Byron SpiceTuesday, December 8, 2020Print this page.
Luis von Ahn, a consulting professor in Carnegie Mellon University's Computer Science Department and co-founder and CEO of the language-learning platform Duolingo, is among 175 academic inventors elected as 2020 fellows of the National Academy of Inventors (NAI).
As a CMU graduate student and later faculty member, von Ahn helped develop the modern CAPTCHA, a tool that enables websites to distinguish between bots and real people. He also invented reCAPTCHA, a variation that digitized books as people solved each CAPTCHA puzzle.
Later, he and his former student, CMU alumnus Severin Hacker, invented Duolingo, a free service for learning languages that now boasts more than 300 million users worldwide. Last year, Duolingo became Pittsburgh's first "unicorn" — a tech startup valued at more than $1 billion.
"Throughout my career, I've been passionate about using invention and technology to make a positive difference in the world — previously with reCAPTCHA and now with Duolingo," von Ahn said. "It is a great honor to be elected an NAI fellow and represent Carnegie Mellon alongside many other talented academic inventors who have created lasting impact."

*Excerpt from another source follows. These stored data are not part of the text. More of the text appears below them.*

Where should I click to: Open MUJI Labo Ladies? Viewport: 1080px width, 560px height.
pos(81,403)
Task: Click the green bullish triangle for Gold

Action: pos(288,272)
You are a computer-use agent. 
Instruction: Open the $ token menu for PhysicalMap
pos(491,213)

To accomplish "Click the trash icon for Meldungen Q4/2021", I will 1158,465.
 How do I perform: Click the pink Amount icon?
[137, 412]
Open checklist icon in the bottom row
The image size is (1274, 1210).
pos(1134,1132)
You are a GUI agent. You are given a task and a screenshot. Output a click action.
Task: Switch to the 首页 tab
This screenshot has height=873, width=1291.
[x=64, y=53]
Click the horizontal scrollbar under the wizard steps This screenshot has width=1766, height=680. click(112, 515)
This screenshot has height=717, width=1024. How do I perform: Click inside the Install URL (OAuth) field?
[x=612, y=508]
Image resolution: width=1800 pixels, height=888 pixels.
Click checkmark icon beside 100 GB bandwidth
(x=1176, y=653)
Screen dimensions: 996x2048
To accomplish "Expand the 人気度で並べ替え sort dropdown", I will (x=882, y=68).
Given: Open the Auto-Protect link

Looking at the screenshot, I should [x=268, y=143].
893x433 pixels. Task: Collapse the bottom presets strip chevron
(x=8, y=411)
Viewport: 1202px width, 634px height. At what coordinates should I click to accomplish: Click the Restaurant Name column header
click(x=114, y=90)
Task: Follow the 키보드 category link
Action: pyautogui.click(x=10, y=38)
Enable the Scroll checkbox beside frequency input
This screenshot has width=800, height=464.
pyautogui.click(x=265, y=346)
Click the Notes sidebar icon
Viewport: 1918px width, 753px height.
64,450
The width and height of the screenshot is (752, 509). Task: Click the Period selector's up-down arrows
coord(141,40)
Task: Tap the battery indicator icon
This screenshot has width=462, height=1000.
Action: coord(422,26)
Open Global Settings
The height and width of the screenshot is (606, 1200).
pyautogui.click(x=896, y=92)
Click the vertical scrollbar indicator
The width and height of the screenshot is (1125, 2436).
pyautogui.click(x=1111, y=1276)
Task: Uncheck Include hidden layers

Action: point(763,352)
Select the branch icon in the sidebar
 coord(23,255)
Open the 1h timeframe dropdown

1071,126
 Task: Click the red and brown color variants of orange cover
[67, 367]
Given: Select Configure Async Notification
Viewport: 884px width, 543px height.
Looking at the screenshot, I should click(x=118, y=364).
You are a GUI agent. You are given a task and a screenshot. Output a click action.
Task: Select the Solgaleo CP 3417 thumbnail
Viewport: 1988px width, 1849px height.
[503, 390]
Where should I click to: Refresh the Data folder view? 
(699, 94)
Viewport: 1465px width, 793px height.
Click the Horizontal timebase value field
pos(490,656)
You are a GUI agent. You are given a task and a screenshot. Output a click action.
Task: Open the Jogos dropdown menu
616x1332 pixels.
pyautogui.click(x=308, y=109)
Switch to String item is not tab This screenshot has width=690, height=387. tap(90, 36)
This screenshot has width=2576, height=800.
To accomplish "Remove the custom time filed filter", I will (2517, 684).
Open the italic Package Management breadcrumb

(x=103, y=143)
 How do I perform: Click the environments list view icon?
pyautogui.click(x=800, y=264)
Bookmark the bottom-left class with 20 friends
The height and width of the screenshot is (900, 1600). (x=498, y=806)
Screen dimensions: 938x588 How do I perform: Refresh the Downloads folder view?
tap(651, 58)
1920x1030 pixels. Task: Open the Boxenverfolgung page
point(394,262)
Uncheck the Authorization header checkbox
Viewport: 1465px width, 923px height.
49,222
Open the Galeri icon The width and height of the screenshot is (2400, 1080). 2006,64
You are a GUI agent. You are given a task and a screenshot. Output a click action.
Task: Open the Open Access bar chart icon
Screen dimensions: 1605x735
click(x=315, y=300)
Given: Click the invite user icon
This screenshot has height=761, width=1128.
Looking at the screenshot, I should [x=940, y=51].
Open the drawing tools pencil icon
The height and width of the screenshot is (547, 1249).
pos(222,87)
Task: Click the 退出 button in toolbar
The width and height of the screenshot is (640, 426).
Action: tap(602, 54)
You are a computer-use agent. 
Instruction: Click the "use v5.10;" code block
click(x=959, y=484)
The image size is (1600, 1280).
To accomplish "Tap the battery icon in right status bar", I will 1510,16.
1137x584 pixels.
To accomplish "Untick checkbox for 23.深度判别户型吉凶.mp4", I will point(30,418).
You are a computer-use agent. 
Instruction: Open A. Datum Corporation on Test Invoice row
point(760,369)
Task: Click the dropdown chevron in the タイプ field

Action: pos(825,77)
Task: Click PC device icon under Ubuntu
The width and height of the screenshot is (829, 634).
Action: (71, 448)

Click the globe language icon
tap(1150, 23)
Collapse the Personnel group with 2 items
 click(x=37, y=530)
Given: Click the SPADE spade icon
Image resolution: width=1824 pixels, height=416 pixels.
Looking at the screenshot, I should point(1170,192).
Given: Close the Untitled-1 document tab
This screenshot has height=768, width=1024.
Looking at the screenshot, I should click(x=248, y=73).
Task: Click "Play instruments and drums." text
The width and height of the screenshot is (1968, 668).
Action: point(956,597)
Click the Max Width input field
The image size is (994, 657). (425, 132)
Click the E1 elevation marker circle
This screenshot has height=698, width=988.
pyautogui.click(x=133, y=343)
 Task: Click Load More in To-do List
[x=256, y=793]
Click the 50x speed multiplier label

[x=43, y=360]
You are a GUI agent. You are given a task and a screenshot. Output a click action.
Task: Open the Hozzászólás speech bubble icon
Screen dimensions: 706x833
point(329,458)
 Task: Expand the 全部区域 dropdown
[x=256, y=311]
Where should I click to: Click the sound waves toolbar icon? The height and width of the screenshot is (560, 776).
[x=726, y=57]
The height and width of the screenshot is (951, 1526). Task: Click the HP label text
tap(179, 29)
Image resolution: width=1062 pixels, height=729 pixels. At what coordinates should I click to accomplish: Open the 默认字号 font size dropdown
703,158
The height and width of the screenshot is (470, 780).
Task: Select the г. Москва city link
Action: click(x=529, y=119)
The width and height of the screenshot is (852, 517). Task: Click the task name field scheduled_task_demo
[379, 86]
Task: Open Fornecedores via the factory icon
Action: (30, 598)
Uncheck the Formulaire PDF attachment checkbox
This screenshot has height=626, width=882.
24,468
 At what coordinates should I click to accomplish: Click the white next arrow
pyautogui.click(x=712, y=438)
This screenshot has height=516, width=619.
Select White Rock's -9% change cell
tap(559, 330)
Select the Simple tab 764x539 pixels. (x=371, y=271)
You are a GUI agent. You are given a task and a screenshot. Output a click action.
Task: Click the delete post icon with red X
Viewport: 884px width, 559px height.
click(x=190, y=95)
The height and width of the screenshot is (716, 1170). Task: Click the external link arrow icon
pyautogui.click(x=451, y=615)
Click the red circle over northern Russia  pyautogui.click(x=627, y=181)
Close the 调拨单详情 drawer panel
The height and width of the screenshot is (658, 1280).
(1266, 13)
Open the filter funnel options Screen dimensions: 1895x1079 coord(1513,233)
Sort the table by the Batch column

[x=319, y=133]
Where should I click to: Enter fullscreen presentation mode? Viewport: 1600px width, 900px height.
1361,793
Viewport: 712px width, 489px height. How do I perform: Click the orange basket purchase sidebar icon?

The NAI Fellows Program highlights academic inventors who have demonstrated a spirit of innovation and contributed to inventions that have made a tangible impact on quality of life, economic development and the welfare of society. Election to NAI fellow is the highest professional distinction accorded solely to academic inventors.
Von Ahn was an early pioneer of crowdsourcing, initially by devising online games that harnessed game play to accomplish tasks. His ESP Game, for instance, assigned descriptive labels to unlabeled images that had been uploaded to the web. Google purchased the ESP Game and later reCAPTCHA, which also took advantage of crowdsourcing.
Duolingo had its own crowdsourcing angle — people learning a language with the app would translate texts for Duolingo customers as they completed practice exercises. Von Ahn and Hacker emphasize that their larger goal is to help millions of people learn English or another language that they need to compete for jobs but cannot afford without the free Duolingo app.
Von Ahn, who earned his Ph.D. in computer science at CMU in 2005, has received numerous awards, among them the 2018 Lemelson-MIT Prize for invention, a 2006 MacArthur "Genius" Fellowship and the Association for Computing Machinery's Grace Hopper Award. As a faculty member, he held the Nico A. Habermann development chair in computer science. He received the Presidential Early Career Award for Scientists and Engineers, accepted Sloan Research and Packard fellowships, and was named to MIT Technology Review's prestigious TR35 list of top young innovators.
The 2020 class of NAI fellows will be inducted in June at the NAI annual meeting in Tampa, Florida. The class collectively holds more than 4,700 U.S. patents and represents 115 research universities and governmental and nonprofit research institutes worldwide.